The lobby of the Bethlehem Star Hotel is chaos with press and medics and bandages adorning the bodies of my international friends. I try to relay what just happened to us but everyone is preoccupied with his or her own trauma and the horrifying truth is that no one has suffered any less than anyone else.

I run up to my hotel room and lie down on the floor. The explosions sound like a 4th of July fireworks show gone terribly wrong. I call Ben from CCMEP on the phone and proceed to freak out. He’s able to calm me down and I’m able to get off the phone.

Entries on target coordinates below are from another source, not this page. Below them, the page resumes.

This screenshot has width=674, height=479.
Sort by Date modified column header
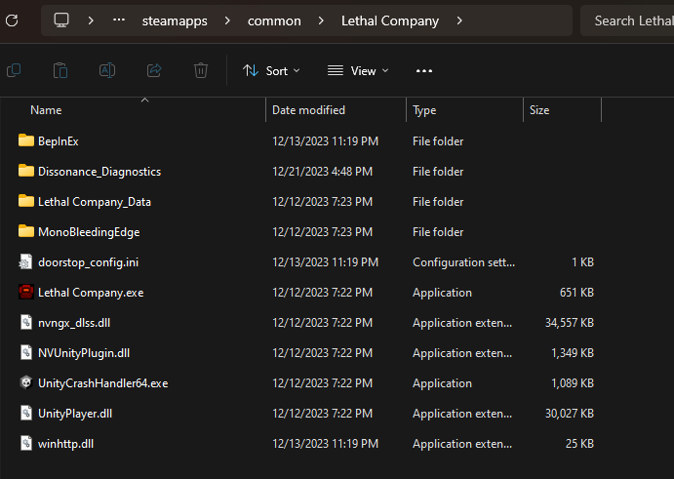(x=308, y=110)
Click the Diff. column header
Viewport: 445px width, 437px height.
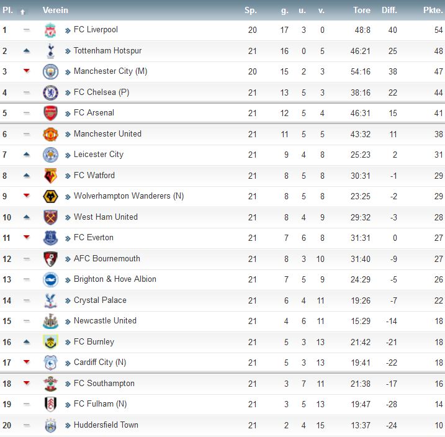click(x=389, y=10)
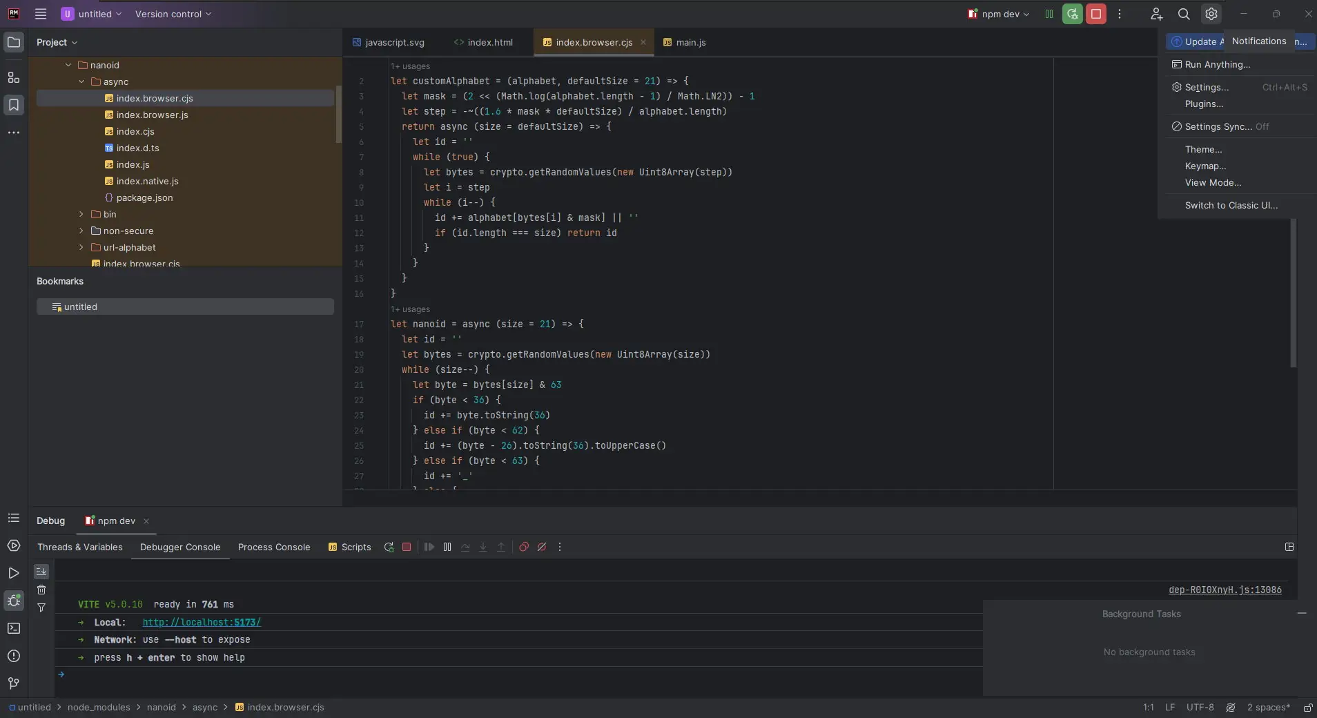Switch to the main.js editor tab
Screen dimensions: 1317x718
[x=690, y=42]
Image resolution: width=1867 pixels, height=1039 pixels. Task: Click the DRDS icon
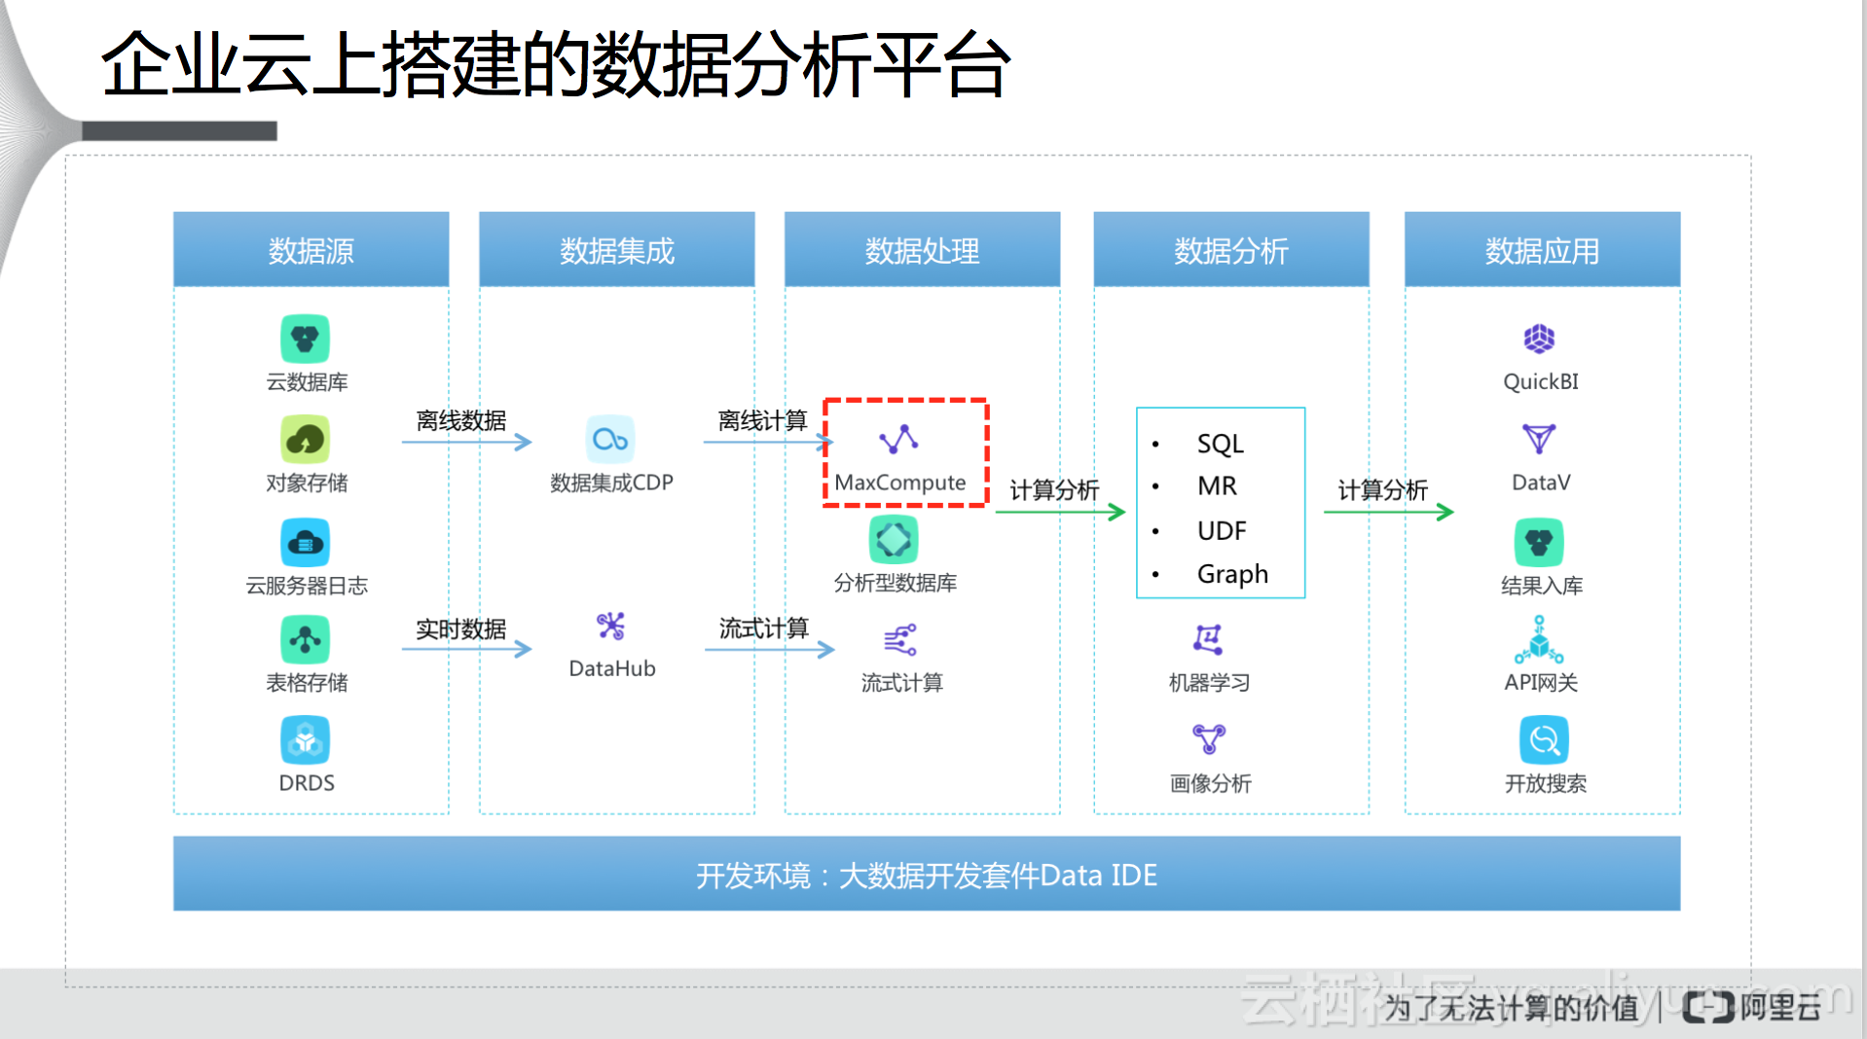point(305,741)
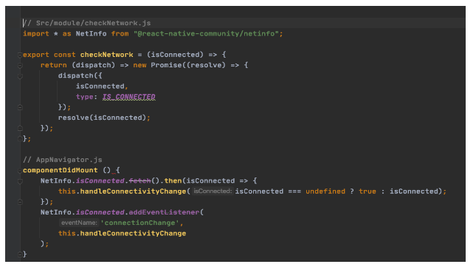Place cursor in Src/module/checkNetwork.js comment

click(x=87, y=23)
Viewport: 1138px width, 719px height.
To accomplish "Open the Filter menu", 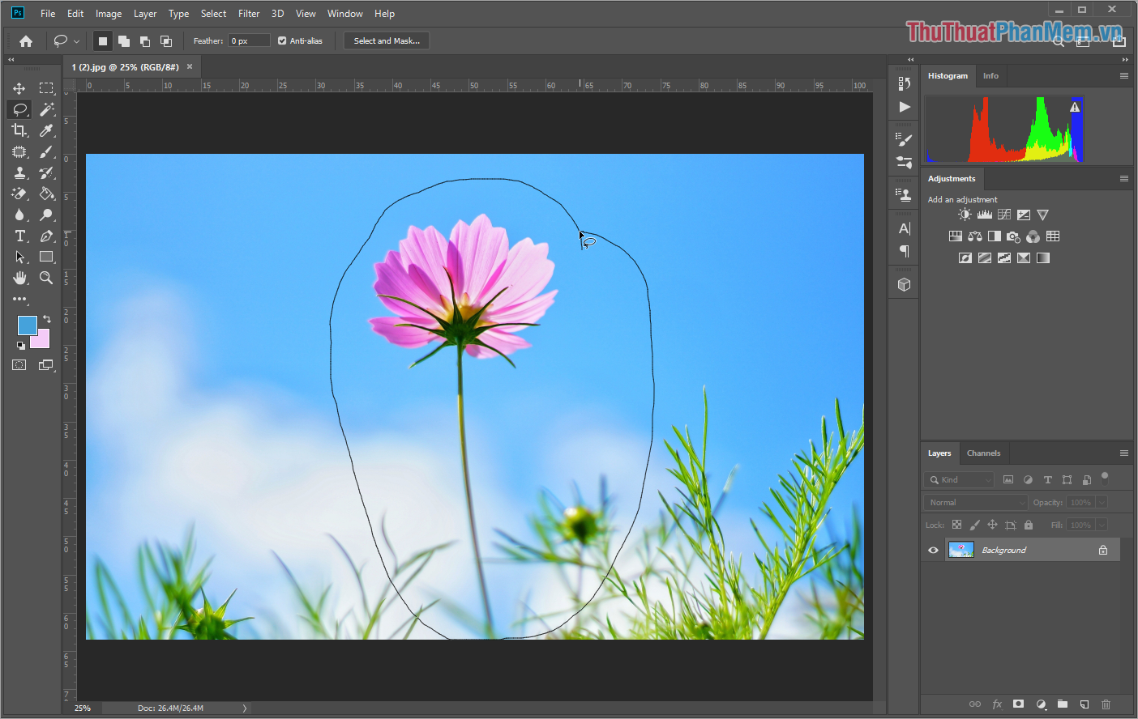I will [x=248, y=13].
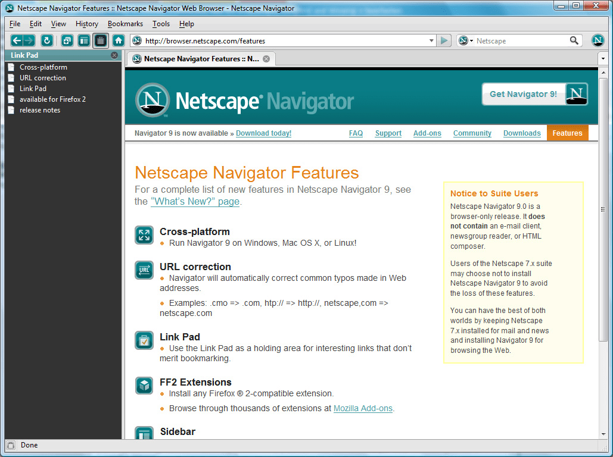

One of the other people who just walked through hell finds me in my room. At this point everyone who isn’t sobbing has eyes caught in a perpetual flash bulb. I feel like I finally calm down and I go downstairs to where I see Issa’s injured leg, a piece of shrapnel is still embedded and they’ve only bandaged her – she was one of the internationals shot by the IDF at the Beij Jala march

I’m envisioning a long night of fending off her infection. Then I notice that I’m shivering and my mind feels sluggish. In retrospect I’m pretty sure it was post-traumatic shock. The Israeli invasion lasted until the wee hours of the morning. I slept on the floor with my cell phone in one hand and my passport in my other.